Rien… on n’entendait rien de ces longs et sourds roulements de la mer, lorsqu’elle se brise contre un semis de roches ou déferle sur une grève.

Il convenait donc d’agir avec une extrême prudence. C’est pourquoi, vers cinq heures et demie, le bosseman donna l’ordre d’amener la misaine. Quant au foc, il resta bordé, afin d’aider à l’action de la barre.

Rien de plus sage, en effet, que de modérer la vitesse de la chaloupe tant que la situation ne serait pas déterminée avec exactitude, et elle ne saurait l’être qu’à l’instant où l’on apercevrait la terre.

Il est vrai, la nuit venue, au milieu d’une obscurité profonde, quel danger ne courait-on pas à s’aventurer dans le voisinage d’une côte ? À défaut de vent, les contre-courants menaceraient d’y drosser.

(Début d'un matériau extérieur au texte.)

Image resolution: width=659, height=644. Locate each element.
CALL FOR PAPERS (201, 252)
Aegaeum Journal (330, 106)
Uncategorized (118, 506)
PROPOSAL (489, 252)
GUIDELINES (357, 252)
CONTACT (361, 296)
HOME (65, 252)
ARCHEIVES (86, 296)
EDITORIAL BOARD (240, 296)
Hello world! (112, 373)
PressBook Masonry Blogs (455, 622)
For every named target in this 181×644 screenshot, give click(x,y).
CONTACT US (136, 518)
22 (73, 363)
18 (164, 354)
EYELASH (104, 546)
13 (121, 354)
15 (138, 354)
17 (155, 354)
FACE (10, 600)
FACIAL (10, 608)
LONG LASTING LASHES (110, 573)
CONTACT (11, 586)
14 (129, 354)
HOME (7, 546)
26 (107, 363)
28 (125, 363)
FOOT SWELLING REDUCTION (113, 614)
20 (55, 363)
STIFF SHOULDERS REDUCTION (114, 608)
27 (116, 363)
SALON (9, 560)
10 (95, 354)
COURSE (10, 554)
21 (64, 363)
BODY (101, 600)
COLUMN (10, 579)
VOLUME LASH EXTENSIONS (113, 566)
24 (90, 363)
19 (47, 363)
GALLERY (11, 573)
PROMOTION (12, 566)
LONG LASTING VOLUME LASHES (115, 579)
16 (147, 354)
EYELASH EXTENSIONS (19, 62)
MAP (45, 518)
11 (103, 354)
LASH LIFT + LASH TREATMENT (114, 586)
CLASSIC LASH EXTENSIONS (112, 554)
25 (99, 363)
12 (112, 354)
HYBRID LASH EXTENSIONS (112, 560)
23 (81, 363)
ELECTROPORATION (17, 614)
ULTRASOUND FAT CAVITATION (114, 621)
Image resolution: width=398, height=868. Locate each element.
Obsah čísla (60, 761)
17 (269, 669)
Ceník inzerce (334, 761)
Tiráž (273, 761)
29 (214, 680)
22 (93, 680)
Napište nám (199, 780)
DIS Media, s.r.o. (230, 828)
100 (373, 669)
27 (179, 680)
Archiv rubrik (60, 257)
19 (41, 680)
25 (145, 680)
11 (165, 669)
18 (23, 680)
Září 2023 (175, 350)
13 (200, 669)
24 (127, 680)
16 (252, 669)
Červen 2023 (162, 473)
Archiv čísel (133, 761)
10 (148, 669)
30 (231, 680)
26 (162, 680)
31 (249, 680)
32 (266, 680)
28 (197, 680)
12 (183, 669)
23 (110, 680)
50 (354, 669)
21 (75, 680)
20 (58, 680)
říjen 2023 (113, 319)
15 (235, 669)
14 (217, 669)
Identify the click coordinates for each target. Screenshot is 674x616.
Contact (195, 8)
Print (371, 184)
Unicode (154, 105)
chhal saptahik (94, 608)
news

En de telles conditions, un navire n’eût pas attendu le soir pour chercher la sécurité de la pleine mer, à regagner le large. Mais ce qui est facilement exécutable pour un bâtiment ne l’est pas pour une simple embarcation. Louvoyer contre le vent du sud qui fraîchissait, c’eût été, sans parler de rudes fatigues, s’exposer à trop s’éloigner…

L’embarcation resta donc rien qu’avec son foc, se déplaçant à peine, cap au nord.

Enfin toute erreur, toute hésitation disparut, lorsque, vers six heures du soir, le soleil se montra un instant avant de disparaître sous les flots.